Aku menggenggam tangannya erat-erat dengan kedua tanganku, dan Phil menggunakan genggamanku padanya untuk menarikku mendekat, menarikku ke dalam pelukannya. Bahunya sedikit bergetar, dan tak butuh waktu lama bagiku untuk menyadari bahwa ia sedang menangis.
“Maafkan aku… Aku tidak pernah menyangka akan mendengarmu mengatakan hal itu.”
“Ha ha, sepertinya kau juga berubah menjadi cengeng.”
“Maafkan saya. Saya mungkin terlihat sangat payah.”
Aku perlahan melingkarkan lenganku di bahunya dan menggelengkan kepalaku sedikit. Aku telah melihat sendiri betapa kerennya Phil. Dan selain itu, cintaku padanya meliputi segala hal yang membuat Phil menjadi Phil , termasuk ketidaksempurnaannya.
Setelah beberapa saat, kami berdua pindah untuk duduk di bangku terdekat. Keheningan itu hanya dipecahkan oleh suara angin sepoi-sepoi dan gemericik air dari pancuran. Suasananya tenang dan nyaman.
“Aku ingin kau memiliki ini,” katanya setelah beberapa saat, sambil dengan hati-hati memasangkan cincin di jariku.
“Terima kasih banyak. Aku bahkan tidak bisa mengungkapkan dengan kata-kata betapa bahagianya aku saat ini.”

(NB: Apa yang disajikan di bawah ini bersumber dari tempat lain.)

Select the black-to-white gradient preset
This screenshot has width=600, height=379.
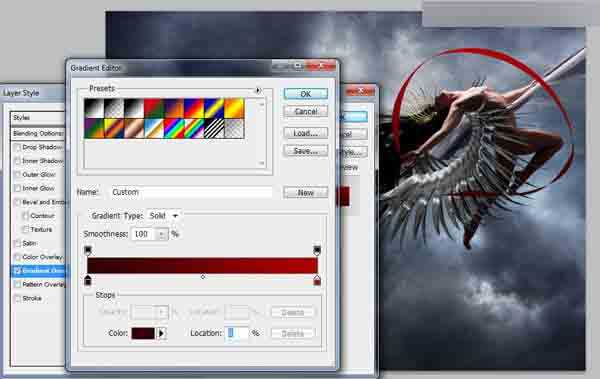94,108
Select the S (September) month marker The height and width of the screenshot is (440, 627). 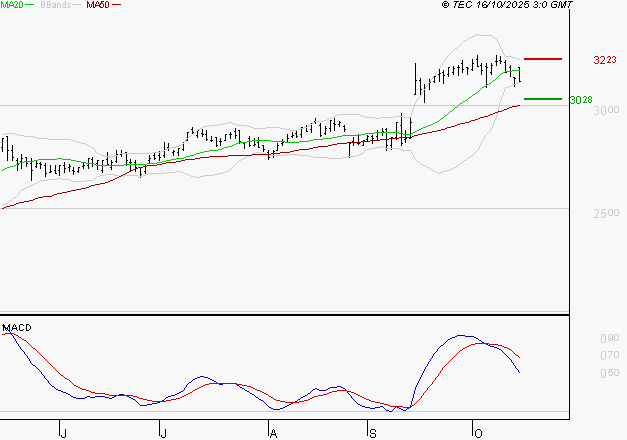click(x=372, y=431)
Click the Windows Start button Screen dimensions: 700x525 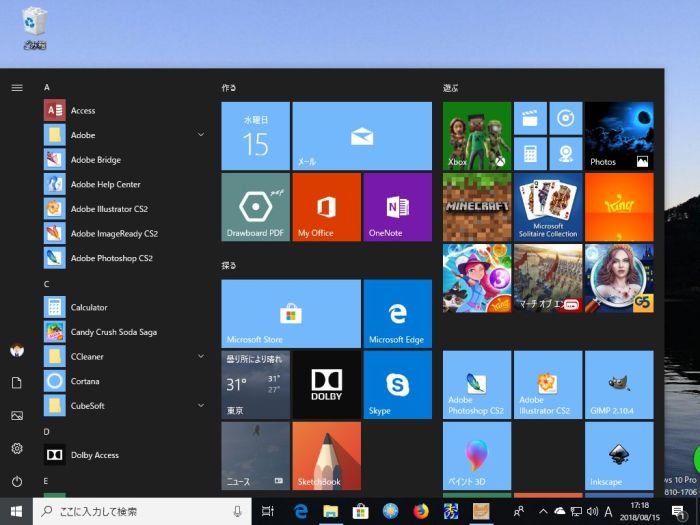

Cincin itu pas di jariku, dan berkilauan begitu terang sehingga aku tak kuasa untuk tidak melihatnya. Desainnya ramping, namun berlian yang bersinar di tengahnya sangat indah. Sulit untuk mengalihkan pandangan. Meskipun begitu, aku merasa seperti pernah melihat cincin indah ini sebelumnya.
“Cincin ini sepertinya tidak asing bagiku.”
Phil tidak mengatakan apa pun, meskipun ia membuat wajah sedikit canggung dan aku memiringkan kepalaku. Namun, setelah mendengar ia bercerita tentang cincin palsu yang ia coba masukkan ke dalam tehku, aku merasakan kasih sayang membuncah di dadaku. Namun, itu tidak menghentikanku untuk menertawakannya.